If South Africa does take the bailout the end result is likely to be a slimmed down state with far fewer functions and a much smaller public service, together with the privatization of most of the SOEs and a much freer labour market.
After nearly thirty years of edging steadily leftwards, South Africa would then rebound sharply in a more market-oriented direction. Our politics would do the same, not only because the old policies would be discredited but because the SACP and Cosatu would emerge from such a process as mere shadows of their former selves. Provided – it’s a big if – the government was keen to take advantage of the now much more competitive economy, the country might then enjoy a period of stronger economic growth.
Refusing the IMF
However, as we know, many within the ANC, as also Cosatu, the SACP and EFF are resolutely determined not to go near the IMF, no matter what – and there will be no difficulty in rounding up plenty of “progressive” economists to support them in this. For South Africa’s sadly fallen universities have been in the vanguard of that long leftward swing and have been pumping out a highly politicized product for a whole generation now.

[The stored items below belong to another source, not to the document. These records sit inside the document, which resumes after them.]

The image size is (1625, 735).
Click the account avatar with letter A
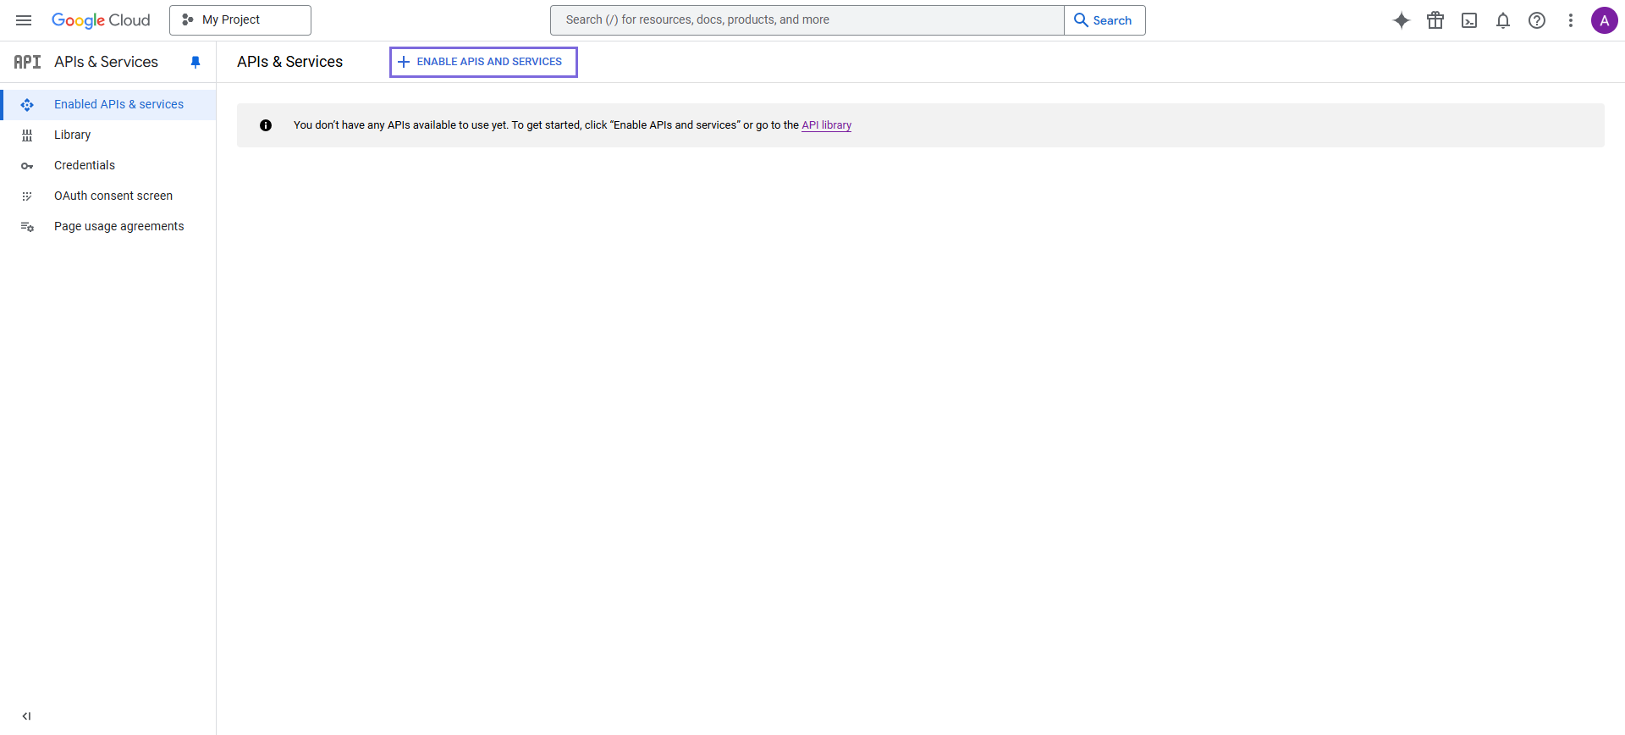tap(1604, 20)
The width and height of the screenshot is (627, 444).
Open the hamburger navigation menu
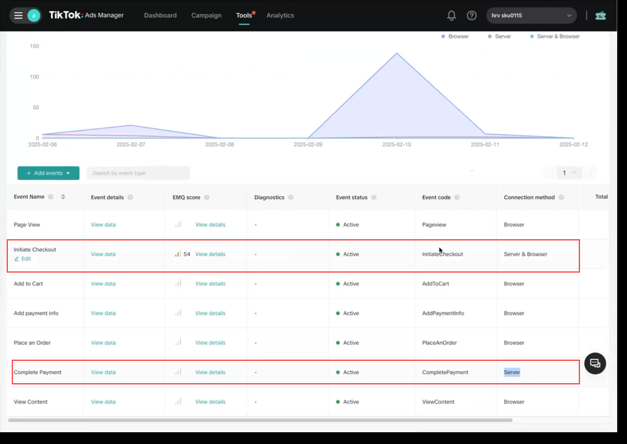click(x=18, y=16)
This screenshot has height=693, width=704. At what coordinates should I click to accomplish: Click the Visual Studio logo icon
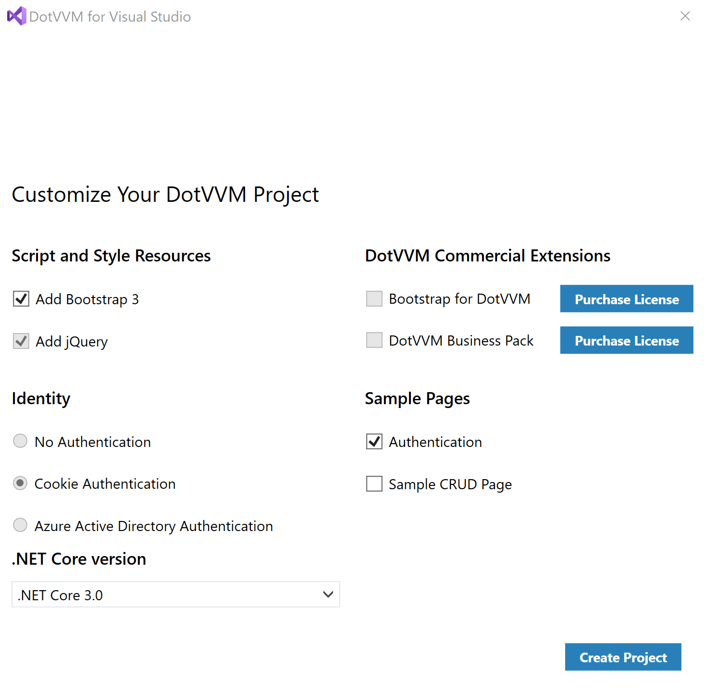point(16,16)

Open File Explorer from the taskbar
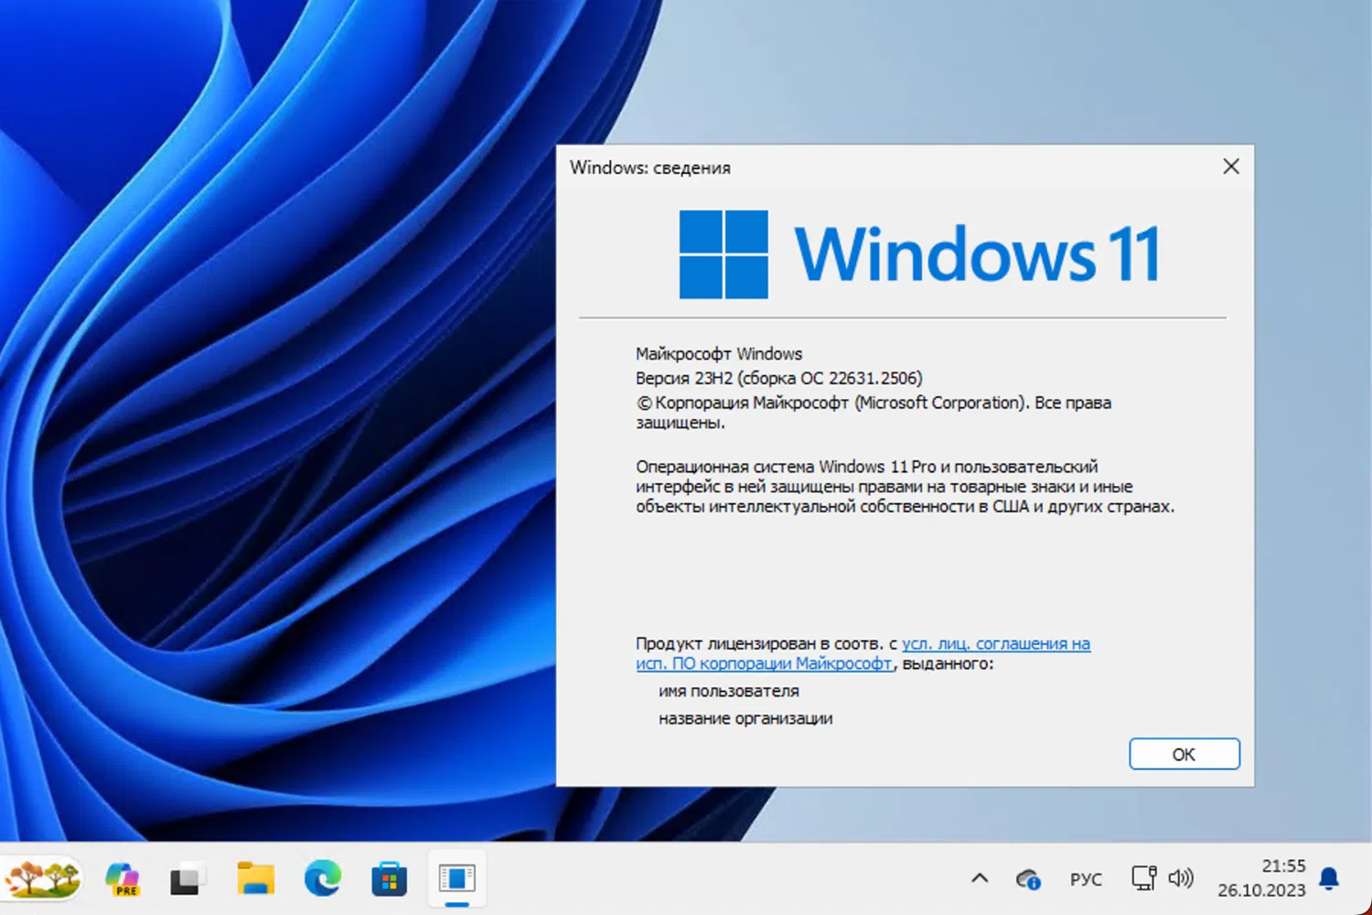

Instead the refuseniks will advocate more state control, more debt and more printing of money. No one should be surprised by the fact that some of those advocating this more socialist path will be notorious villains and crooks. Imagine, if you will, the nationalisation of more industries and the imposition as directors or CEOs on the resulting SOEs of the cronies of Ace Magashule, Floyd Shivambu or Julius Malema. The result will be more bankrupt SOEs and more very rich cronies.
It should be realised that if the ANC refuses to go to the IMF the alternative of a Chinese take-over recently floated by David Bullard does not really exist. China has been drawing in its horns, concentrating far more on its own development and it appears to have little appetite for pouring money away into hopeless Third World regimes. So if we refuse an IMF bailout the result is more likely to be a South African version of what we see in Zimbabwe (which is trying desperately to get an IMF bailout but can’t).
This involves a small but highly privileged party elite retaining power by brute force in the midst of near-universal unemployment, hyper-inflation and ever-falling living standards for the population at large. For per capita incomes in Zimbabwe are now far lower than they were in 1960 and all the welfare gains not only of the early Mugabe period but of the colonial period too (good schooling, hospitals etc) have been wiped out.
Note that Zimbabwe did not reach this nightmare situation because anybody planned or wanted it: nobody ever said “wouldn’t it be nice to have a ruined country with 90% unemployment”. It is, rather, the negative resultant of following other imperatives which had the effect of backing the country into a corner. Mugabe wanted to spend heavily on health and education but his talk of Marxist socialism frightened investors away. So there wasn’t the economic growth to pay for those reforms. The result was economic stagnation, a ballooning debt and an IMF bail-out. But Mugabe hated having to follow IMF prescriptions and so kicked them out.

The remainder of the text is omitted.